What this task involves = Your answer should be a number only: the count of lines in the following entries that contain "computer".

Provided material =
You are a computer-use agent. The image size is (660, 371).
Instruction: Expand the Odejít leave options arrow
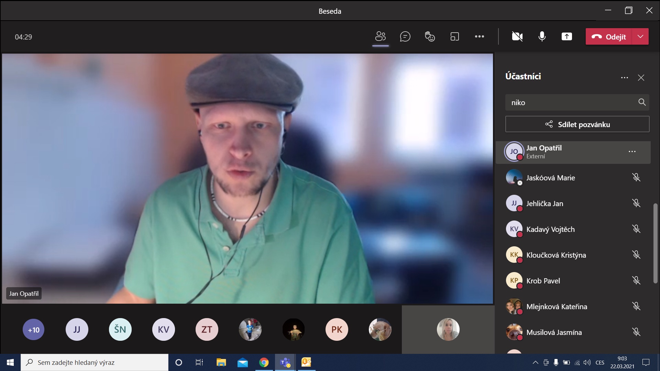pyautogui.click(x=640, y=36)

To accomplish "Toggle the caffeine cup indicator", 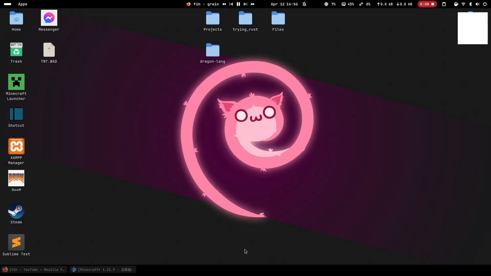I will 456,4.
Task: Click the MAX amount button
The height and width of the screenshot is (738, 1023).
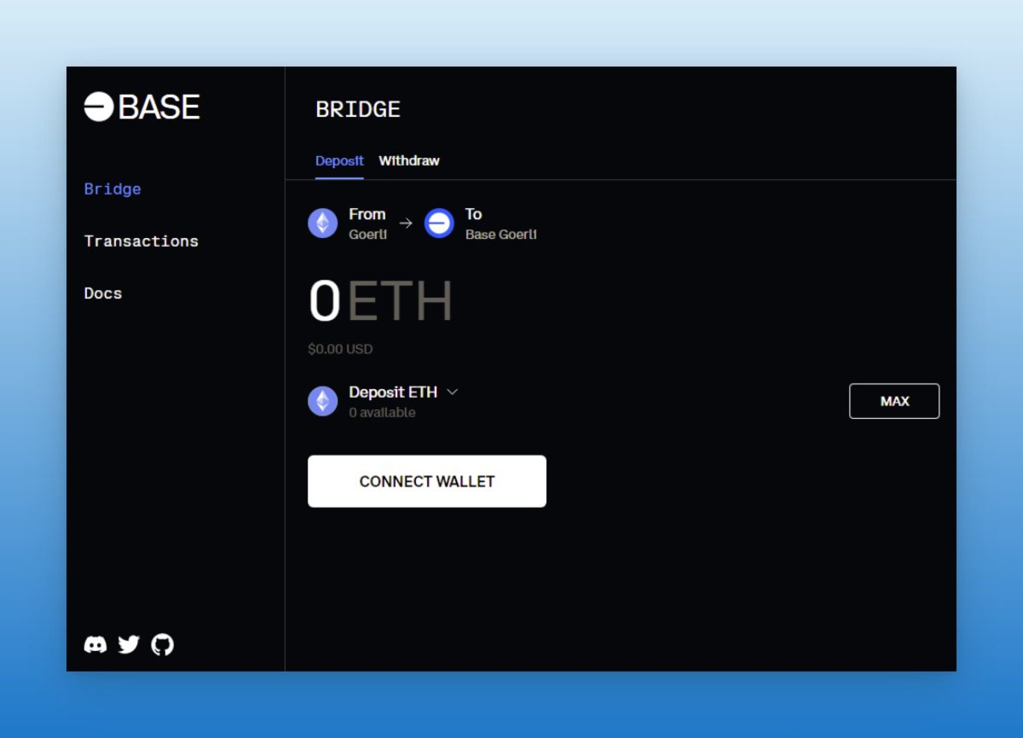Action: pos(894,401)
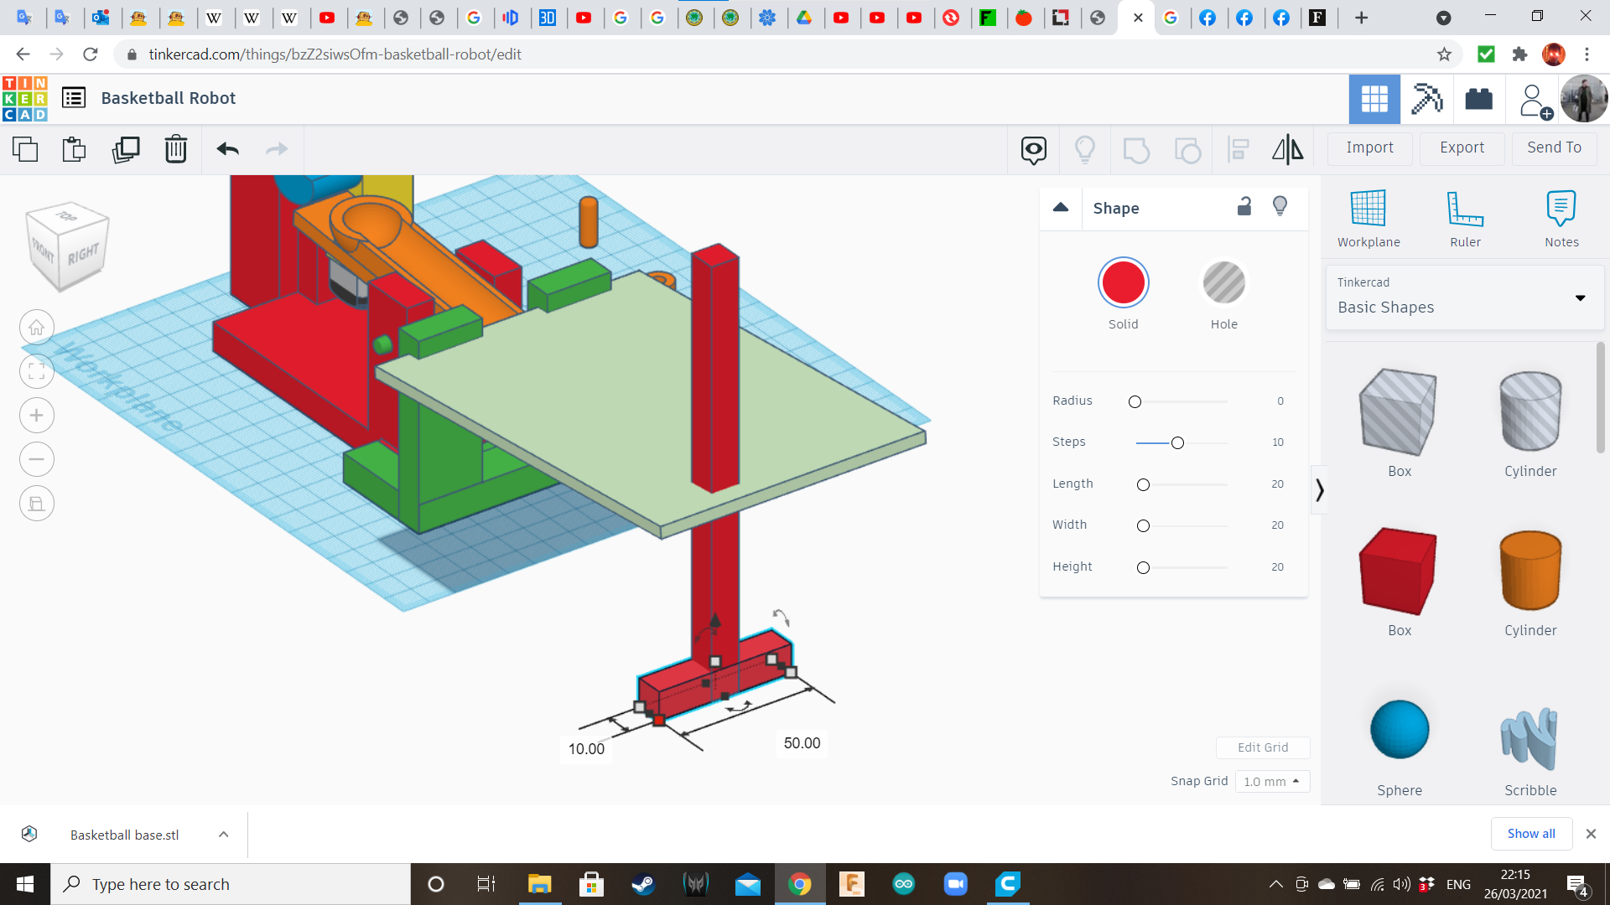The width and height of the screenshot is (1610, 905).
Task: Switch to Blocks view
Action: coord(1426,99)
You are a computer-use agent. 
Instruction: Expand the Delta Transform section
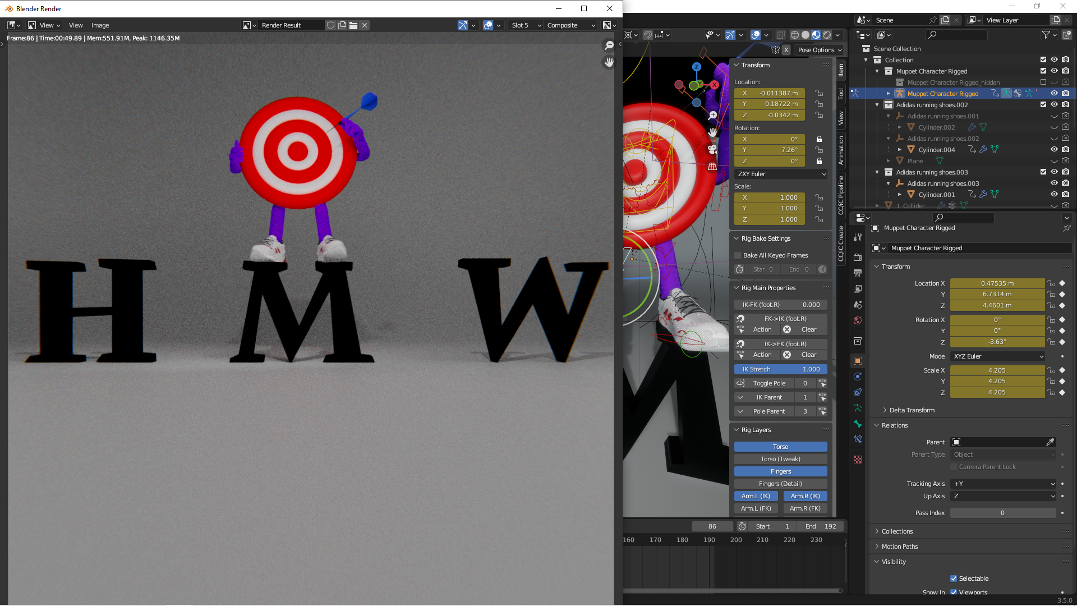pos(912,410)
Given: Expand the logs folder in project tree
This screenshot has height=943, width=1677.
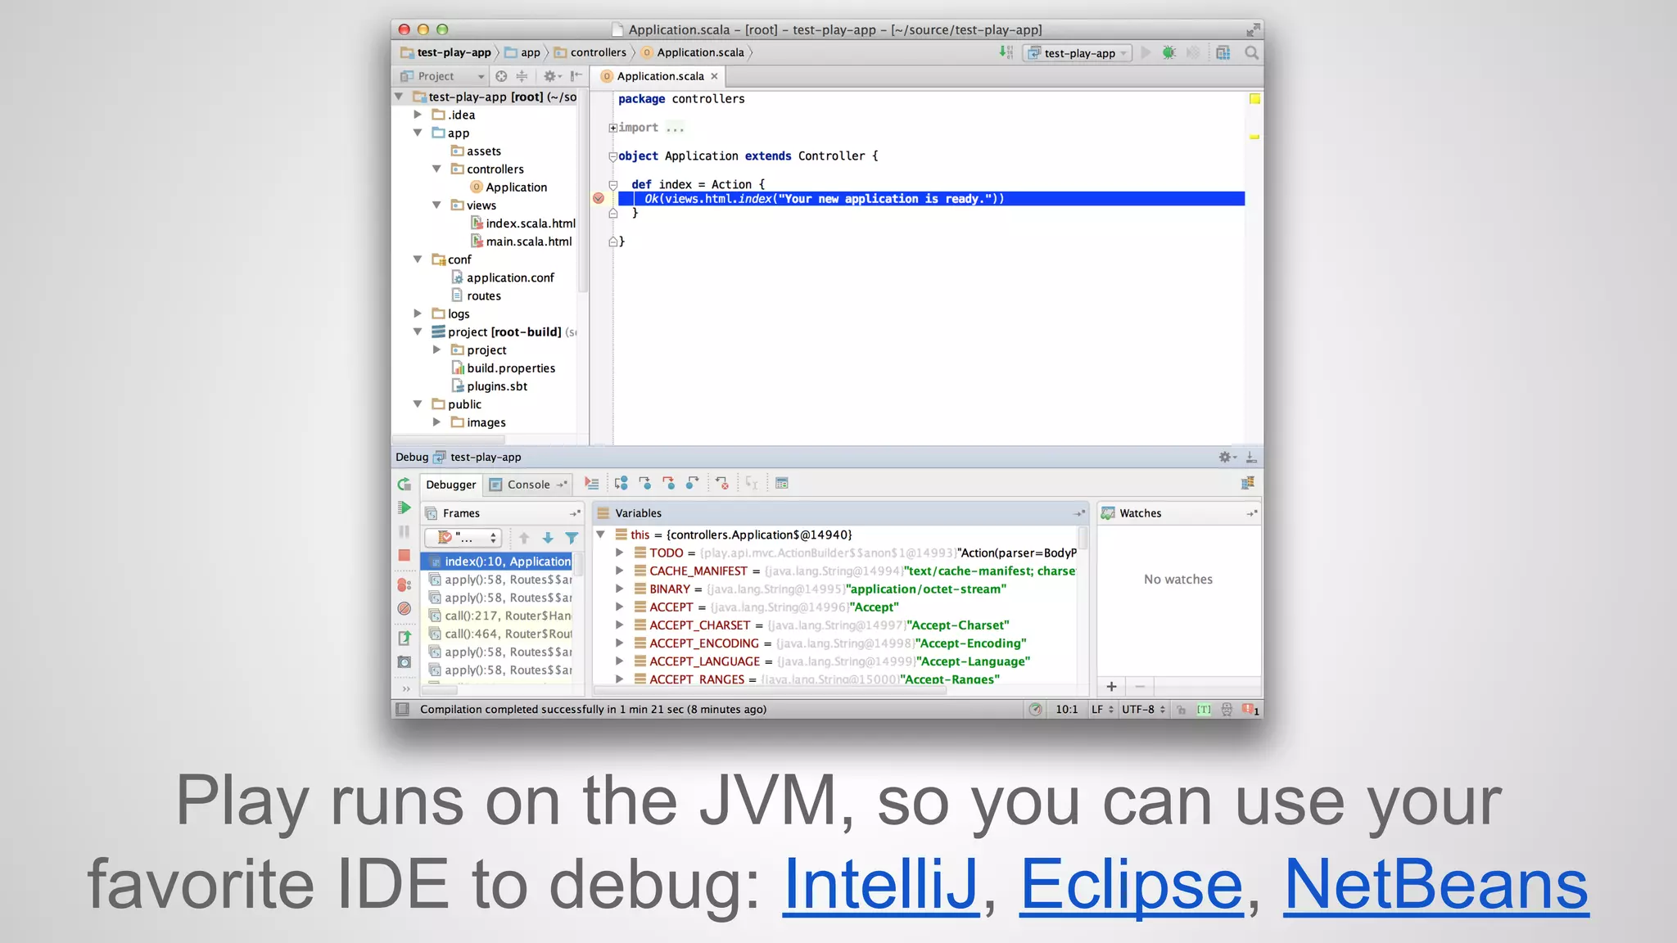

Solution for this task = 2